= Scouting and Guiding in New Brunswick =

Scouting in New Brunswick has a long history, from the 1900s to the present day, serving thousands of youth in programs that suit the environment in which they live.

==Anglophone Scouting in New Brunswick==

New Brunswick is administered by the New Brunswick Council of Scouts Canada. The New Brunswick Council has been directly involved with Kenya's Extension Scouting program (previously known as the Street Scouts program, active in Kenya, eastern Uganda and northern Tanzania) for a number of years.

===Local Areas===

The Areas in New Brunswick are Southeast NB Service Area, Wabanaki Service Area, Riverton Service Area, Chaleur Service Area, Fundy East Service Area, and Wabanaki Area.

==Girl Guiding in New Brunswick==

Guides are served by the Guiding in Canada - New Brunswick Council.

Headquarters: Saint John, NB

Website: http://www.girlguides.nb.ca/

New Brunswick Council is divided into 6 areas
- Coastal Shore in northeastern New Brunswick
- Kennebecasis in central south New Brunswick
- Mawiw in central New Brunswick
- Tidewater in southeastern New Brunswick
- Upper Saint John River Valley in western New Brunswick
- Water's Edge in southern New Brunswick

Camps:
- Camp Chacik is 41 acre near Kingston, NB in the Kennebecasis area.

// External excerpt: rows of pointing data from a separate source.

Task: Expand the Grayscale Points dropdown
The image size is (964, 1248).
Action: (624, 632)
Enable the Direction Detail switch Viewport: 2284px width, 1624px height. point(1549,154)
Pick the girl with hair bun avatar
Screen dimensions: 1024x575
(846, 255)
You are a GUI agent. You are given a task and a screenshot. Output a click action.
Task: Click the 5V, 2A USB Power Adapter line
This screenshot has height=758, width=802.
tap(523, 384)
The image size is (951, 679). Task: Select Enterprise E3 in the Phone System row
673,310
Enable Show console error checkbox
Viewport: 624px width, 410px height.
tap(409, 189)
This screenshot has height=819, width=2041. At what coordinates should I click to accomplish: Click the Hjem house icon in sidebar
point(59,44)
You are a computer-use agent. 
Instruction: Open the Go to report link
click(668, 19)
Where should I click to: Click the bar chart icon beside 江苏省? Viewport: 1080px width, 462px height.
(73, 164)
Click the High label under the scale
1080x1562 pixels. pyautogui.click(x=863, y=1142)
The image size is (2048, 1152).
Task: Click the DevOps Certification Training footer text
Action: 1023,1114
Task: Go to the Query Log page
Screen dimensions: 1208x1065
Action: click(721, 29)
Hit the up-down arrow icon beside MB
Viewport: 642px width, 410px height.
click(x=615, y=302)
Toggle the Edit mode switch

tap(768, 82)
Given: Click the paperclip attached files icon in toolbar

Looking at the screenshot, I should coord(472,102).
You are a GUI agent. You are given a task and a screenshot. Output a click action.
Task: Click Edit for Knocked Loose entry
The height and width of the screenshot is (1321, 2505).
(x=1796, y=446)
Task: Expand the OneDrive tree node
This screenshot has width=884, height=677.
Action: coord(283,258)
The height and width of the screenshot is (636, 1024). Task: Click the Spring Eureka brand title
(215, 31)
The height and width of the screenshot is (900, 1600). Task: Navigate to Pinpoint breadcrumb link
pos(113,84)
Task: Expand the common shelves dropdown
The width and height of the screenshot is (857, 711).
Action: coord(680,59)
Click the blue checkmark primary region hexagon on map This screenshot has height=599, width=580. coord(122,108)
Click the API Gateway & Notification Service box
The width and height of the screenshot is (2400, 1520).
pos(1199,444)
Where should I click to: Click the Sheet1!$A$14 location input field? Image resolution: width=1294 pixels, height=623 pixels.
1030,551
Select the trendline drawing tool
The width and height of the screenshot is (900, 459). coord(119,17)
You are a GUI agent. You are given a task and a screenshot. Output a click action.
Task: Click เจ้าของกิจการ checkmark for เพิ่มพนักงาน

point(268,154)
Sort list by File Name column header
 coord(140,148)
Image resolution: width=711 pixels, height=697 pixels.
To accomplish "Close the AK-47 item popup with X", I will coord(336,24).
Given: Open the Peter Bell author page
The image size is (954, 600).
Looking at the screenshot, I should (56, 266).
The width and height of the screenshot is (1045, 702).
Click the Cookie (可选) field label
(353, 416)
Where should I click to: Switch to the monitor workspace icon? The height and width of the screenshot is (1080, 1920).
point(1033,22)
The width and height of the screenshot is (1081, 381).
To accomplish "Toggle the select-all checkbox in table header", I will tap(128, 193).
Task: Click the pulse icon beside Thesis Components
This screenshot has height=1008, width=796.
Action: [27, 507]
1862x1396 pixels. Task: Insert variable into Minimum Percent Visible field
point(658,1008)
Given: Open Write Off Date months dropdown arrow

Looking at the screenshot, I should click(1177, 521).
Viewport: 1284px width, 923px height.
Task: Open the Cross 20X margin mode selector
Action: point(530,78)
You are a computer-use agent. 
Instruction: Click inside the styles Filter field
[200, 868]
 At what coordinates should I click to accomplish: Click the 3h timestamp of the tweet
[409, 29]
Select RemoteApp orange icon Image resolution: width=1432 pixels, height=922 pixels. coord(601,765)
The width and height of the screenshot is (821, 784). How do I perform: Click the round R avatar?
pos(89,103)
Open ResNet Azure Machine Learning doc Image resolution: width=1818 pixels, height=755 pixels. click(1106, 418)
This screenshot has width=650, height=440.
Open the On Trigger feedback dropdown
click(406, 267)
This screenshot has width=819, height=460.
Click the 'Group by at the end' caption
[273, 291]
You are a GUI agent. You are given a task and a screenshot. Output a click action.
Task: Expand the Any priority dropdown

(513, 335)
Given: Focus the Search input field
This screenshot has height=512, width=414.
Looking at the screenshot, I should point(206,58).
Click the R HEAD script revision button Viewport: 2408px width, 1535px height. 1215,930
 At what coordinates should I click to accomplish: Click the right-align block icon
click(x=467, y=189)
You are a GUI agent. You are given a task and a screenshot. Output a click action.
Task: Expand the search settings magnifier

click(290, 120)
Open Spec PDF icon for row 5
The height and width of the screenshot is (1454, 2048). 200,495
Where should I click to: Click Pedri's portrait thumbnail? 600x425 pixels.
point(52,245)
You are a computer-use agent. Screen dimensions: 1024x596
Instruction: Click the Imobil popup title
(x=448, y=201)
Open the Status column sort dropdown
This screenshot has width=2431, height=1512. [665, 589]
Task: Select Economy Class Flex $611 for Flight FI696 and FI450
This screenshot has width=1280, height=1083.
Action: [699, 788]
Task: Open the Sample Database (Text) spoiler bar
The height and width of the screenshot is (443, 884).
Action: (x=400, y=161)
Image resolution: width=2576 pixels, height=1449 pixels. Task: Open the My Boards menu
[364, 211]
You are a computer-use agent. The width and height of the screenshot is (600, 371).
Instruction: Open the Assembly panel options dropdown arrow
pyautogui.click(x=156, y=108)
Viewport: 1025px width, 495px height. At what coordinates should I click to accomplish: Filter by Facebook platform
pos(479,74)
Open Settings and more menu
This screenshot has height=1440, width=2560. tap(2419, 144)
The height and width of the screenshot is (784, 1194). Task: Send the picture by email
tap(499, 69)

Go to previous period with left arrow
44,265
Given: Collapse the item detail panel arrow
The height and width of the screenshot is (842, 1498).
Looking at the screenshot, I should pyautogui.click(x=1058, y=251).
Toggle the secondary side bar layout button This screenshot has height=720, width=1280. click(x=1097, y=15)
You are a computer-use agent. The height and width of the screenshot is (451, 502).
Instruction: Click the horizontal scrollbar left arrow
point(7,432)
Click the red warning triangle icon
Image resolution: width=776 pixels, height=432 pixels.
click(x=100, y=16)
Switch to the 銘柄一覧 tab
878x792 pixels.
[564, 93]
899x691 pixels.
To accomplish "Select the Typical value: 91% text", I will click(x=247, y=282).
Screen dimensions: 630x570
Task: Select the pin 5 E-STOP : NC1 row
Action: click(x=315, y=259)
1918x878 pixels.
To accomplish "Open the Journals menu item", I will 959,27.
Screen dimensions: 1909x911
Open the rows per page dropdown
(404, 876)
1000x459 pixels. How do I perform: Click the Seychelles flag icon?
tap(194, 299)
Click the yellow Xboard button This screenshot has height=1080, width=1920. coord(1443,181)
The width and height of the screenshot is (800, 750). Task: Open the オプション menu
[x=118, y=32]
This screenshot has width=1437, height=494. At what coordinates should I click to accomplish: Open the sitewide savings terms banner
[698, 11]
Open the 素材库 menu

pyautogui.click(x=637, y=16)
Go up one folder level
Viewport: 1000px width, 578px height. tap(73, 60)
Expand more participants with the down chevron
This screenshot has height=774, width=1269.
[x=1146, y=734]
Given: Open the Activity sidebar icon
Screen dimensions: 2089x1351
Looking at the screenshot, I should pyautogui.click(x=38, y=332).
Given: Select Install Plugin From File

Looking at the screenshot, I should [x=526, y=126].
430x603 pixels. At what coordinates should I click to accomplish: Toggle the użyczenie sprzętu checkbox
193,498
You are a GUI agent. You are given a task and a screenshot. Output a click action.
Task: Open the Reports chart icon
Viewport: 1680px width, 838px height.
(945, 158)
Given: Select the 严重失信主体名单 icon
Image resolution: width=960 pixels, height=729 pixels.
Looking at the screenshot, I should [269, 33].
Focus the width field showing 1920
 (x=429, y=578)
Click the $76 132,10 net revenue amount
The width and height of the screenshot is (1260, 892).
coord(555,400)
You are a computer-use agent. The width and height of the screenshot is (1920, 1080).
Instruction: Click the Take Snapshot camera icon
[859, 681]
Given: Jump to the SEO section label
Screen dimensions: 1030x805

It was acquired in 1993.
- Camp Chiplaquorgan is 20 acre on the shores of Oromocto Lake in the Mawiw area. It was opened in 1963. The name means "the stick that holds the pot over the fire".
- Camp Wee Waa Zee Zuk in the Mawiw area
- Camp Nebooktook in the Tidewater area. The name is Mi'Kmaq meaning "Little camp/cabin in the woods".
- Camp Whisong is 40 acre in the Tidewater area
- Camp Etalacimuk in the Upper Saint John River Valley area
- Comp Oswego in the Water's Edge are

Camp Wegwamageek was a 150 acre site in the Tidewater area. It was acquired in 1962. The name means "land's end" in Micmac. It was sold in 2010 to the Nature Conservancy of Canada.